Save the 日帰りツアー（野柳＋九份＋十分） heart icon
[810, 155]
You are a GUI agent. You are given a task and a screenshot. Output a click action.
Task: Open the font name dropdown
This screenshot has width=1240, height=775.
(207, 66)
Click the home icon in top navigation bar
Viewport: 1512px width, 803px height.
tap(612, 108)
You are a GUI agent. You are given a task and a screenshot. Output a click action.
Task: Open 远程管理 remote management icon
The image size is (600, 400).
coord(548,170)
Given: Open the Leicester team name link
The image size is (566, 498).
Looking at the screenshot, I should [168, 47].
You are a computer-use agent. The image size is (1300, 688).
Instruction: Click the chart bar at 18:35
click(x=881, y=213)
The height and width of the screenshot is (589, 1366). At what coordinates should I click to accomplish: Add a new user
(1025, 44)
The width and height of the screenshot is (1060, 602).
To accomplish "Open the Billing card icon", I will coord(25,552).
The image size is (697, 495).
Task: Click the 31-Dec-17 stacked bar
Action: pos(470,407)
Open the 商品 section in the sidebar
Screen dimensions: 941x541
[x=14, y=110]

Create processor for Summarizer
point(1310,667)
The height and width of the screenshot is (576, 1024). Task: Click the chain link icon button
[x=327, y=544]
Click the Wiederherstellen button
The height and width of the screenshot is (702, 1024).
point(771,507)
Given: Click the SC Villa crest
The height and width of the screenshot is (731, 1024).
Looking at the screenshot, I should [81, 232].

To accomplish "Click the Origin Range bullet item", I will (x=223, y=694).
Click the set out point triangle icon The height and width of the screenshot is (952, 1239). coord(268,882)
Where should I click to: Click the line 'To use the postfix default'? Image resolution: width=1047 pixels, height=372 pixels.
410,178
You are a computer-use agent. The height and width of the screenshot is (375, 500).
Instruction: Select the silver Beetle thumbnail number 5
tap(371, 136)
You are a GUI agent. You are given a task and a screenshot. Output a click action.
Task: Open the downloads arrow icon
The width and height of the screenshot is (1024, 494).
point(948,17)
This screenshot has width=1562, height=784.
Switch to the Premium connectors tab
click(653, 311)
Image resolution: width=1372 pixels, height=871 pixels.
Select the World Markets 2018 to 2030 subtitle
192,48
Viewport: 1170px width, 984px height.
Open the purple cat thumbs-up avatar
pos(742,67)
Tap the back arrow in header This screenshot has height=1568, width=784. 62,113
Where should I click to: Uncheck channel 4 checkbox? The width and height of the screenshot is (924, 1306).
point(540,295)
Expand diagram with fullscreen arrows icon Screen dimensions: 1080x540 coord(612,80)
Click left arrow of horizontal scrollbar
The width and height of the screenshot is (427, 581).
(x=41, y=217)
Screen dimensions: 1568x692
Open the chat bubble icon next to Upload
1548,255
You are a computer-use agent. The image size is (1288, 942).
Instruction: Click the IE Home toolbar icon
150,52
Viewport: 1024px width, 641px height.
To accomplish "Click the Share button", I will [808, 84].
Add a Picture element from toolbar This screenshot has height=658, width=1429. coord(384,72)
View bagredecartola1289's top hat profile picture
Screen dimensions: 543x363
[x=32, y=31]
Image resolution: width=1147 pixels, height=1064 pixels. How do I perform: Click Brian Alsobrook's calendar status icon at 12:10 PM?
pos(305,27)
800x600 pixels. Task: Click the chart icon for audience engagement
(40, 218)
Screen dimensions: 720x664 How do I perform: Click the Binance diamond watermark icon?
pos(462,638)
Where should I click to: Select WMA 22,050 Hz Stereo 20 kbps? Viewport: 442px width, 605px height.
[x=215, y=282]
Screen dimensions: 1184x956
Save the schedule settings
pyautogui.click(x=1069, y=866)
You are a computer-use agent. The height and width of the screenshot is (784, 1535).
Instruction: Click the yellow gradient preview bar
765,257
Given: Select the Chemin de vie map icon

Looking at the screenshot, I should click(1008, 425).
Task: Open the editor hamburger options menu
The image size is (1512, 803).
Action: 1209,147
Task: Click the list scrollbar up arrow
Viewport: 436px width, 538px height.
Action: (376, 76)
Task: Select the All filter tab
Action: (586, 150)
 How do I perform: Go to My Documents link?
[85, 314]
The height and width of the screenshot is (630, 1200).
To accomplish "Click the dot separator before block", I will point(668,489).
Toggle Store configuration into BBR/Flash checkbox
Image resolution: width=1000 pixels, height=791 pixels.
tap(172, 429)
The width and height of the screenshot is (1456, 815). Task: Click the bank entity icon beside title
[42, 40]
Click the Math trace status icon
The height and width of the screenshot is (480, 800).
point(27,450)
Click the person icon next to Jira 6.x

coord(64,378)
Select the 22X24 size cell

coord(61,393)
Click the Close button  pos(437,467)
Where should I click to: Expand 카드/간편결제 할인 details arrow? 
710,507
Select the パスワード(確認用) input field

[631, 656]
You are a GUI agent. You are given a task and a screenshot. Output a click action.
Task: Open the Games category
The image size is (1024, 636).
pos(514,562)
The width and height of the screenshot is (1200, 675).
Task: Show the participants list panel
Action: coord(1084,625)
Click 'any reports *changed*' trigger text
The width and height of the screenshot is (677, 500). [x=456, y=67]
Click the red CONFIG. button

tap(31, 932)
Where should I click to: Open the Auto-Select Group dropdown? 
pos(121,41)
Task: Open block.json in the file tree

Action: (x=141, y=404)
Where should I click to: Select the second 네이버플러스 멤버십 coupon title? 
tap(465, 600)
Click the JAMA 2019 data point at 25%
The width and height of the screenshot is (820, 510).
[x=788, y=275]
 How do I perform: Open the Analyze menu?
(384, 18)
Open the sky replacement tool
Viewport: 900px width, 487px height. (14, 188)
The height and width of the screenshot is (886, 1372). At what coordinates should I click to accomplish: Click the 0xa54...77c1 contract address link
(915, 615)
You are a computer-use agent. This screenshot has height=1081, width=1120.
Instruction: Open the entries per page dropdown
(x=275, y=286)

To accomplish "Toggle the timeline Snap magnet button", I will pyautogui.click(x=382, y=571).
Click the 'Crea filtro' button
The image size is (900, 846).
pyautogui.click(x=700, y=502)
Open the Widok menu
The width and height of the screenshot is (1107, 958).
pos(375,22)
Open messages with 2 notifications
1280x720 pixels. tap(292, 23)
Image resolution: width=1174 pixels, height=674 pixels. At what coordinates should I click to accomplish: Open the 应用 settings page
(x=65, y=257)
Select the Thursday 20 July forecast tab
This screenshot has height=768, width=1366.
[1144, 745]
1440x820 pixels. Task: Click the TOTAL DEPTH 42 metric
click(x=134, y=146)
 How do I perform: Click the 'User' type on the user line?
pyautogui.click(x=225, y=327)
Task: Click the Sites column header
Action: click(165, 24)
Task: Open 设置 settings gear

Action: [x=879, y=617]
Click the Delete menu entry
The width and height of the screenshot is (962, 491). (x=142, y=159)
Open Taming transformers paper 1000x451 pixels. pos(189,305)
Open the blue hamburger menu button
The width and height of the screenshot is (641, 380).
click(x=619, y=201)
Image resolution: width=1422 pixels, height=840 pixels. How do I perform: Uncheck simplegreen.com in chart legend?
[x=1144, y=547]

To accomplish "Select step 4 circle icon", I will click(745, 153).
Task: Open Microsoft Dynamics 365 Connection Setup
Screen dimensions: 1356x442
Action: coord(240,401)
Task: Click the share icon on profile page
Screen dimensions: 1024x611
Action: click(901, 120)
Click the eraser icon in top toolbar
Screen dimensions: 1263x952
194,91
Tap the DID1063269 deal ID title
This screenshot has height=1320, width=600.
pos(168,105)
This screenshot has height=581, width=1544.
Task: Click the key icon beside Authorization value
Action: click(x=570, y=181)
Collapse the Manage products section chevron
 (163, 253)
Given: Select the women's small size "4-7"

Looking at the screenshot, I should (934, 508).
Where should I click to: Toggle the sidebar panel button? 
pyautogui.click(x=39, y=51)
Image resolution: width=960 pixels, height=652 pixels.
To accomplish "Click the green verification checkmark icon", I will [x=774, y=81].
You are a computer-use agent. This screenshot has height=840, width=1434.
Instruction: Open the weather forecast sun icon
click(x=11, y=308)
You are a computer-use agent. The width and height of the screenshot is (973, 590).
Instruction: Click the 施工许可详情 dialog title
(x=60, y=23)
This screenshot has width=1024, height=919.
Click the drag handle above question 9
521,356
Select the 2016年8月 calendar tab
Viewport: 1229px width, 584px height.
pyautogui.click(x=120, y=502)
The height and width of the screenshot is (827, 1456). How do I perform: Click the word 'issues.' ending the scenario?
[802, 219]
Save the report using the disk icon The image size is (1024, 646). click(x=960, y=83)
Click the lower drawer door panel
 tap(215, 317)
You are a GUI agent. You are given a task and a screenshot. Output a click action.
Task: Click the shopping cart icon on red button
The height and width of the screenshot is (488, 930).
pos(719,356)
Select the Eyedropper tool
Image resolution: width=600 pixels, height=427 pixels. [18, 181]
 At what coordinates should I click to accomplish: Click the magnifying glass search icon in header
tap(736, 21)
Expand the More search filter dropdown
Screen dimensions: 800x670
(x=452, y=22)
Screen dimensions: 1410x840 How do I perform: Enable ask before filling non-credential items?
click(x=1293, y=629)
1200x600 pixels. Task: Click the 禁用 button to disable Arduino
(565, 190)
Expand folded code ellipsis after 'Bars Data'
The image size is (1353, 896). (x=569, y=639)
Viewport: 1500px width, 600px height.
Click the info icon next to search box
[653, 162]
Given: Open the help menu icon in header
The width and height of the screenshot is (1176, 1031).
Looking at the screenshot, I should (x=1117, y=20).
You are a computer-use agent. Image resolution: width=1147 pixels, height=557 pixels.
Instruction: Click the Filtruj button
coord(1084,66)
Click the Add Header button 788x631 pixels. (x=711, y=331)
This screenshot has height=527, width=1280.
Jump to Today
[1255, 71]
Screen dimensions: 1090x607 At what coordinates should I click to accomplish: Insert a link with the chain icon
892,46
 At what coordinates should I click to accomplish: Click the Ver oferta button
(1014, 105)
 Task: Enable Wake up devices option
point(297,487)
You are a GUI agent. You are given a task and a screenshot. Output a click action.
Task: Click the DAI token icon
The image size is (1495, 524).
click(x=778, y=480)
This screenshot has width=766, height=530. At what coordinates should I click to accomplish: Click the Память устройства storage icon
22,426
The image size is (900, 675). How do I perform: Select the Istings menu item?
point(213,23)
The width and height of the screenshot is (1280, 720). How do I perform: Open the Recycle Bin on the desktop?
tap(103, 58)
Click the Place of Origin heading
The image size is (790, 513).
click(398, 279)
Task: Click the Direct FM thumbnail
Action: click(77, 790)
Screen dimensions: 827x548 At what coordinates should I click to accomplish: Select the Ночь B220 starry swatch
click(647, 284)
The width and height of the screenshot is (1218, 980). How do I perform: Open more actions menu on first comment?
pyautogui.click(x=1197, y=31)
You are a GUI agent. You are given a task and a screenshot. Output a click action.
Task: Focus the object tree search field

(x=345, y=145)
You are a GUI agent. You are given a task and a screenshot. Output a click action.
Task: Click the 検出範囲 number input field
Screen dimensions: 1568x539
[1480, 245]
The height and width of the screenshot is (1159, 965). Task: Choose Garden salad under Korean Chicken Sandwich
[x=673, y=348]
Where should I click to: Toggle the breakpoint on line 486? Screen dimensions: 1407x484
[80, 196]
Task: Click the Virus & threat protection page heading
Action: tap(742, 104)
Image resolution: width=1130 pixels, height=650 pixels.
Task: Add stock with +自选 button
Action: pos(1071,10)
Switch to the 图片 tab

---*---

■ Problem to solve
In the entries above, restate word for word the lines between the one holding "Task: Click the share icon on profile page" and the one holding "Select the 2016年8月 calendar tab", inclusive, and nothing besides.

■ Written solution
Task: Click the share icon on profile page
Screen dimensions: 1024x611
Action: click(901, 120)
Click the eraser icon in top toolbar
Screen dimensions: 1263x952
194,91
Tap the DID1063269 deal ID title
This screenshot has height=1320, width=600.
pos(168,105)
This screenshot has height=581, width=1544.
Task: Click the key icon beside Authorization value
Action: click(x=570, y=181)
Collapse the Manage products section chevron
 (163, 253)
Given: Select the women's small size "4-7"

Looking at the screenshot, I should (934, 508).
Where should I click to: Toggle the sidebar panel button? 
pyautogui.click(x=39, y=51)
Image resolution: width=960 pixels, height=652 pixels.
To accomplish "Click the green verification checkmark icon", I will [x=774, y=81].
You are a computer-use agent. This screenshot has height=840, width=1434.
Instruction: Open the weather forecast sun icon
click(x=11, y=308)
You are a computer-use agent. The width and height of the screenshot is (973, 590).
Instruction: Click the 施工许可详情 dialog title
(x=60, y=23)
This screenshot has width=1024, height=919.
Click the drag handle above question 9
521,356
Select the 2016年8月 calendar tab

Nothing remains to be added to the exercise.